§ **GOALS**
1. In the data validation reporting thread, which two languages are called the most obvious candidates?
2. Extend the data validation reporting thread past its last line.

§ **TEXT SHOWN**
[okfn-labs] Data validation reporting

Sat Nov 22 19:00:43 UTC 2014

Excellent, thanks for the links.

> On 20 Nov 2014, at 18:31, Friedrich Lindenberg <friedrich at pudo.org> wrote:
> 
> Hey, 
> 
>> The point is not Node-based ETL or not - you mentioned Python in your post, and I didn’t want to commit to a Python solution (or any language) while we are talking about needs and use cases. Python and Node were mentioned as as they are the most obvious candidates for myself.
> 
> Sure, I was just ranting a bit. I guess my use case starts with “As a Python developer, I want to…” ;)
> 
>> Can you point me to any examples of Stiivi’s work on “expected result detection” as you describe?

§ **RAW DATA**
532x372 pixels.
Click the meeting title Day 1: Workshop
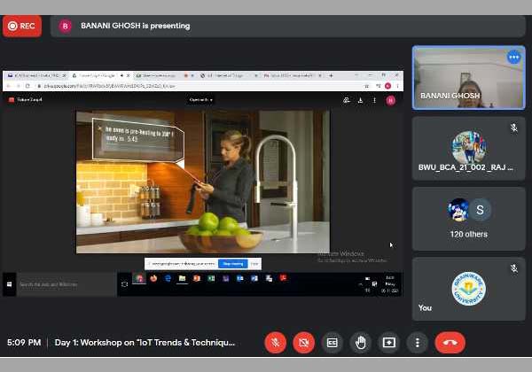[x=145, y=342]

§ **EXPECTED RESULTS**
1. Python and Node.

2.
> 
> Check out: 
> 
> https://github.com/Stiivi/brewery/blob/master/examples/audit_unknown_csv.py
> https://github.com/Stiivi/brewery/blob/master/brewery/probes.py
> 
> Cheers, 
> 
> - Friedrich 
> 
> 
>> 
>> Thanks
>> 
>>> On 20 Nov 2014, at 12:44, Friedrich Lindenberg <friedrich at pudo.org> wrote:
>>> 
>>> Hey, 
>>> 
>>>> On 19 Nov 2014, at 19:46, Paul Walsh <paulywalsh at gmail.com> wrote:
>>>>> Something I would really need is a stand-alone, light-weight structured logging system for ETL processes in Python.
>>>> 
>>>> That is def. in line with what we are aiming for here - something modular/pluggable rather than something tied to a specific validator. Not sure yet if Python or Node.
>>> 
>>> I struggle to see the point in Node-based ETL: the callbacks thing means it’s easy to just cram all the data down your pipeline at once if you don’t explicitly sequence it; and the programming language and libraries just aren’t good for data processing. No proper handling of dates and time, shitty NLP tools, even file handling is awkward. In short: I want to meet the people who would actually do this. And possibly bring them before the ICC.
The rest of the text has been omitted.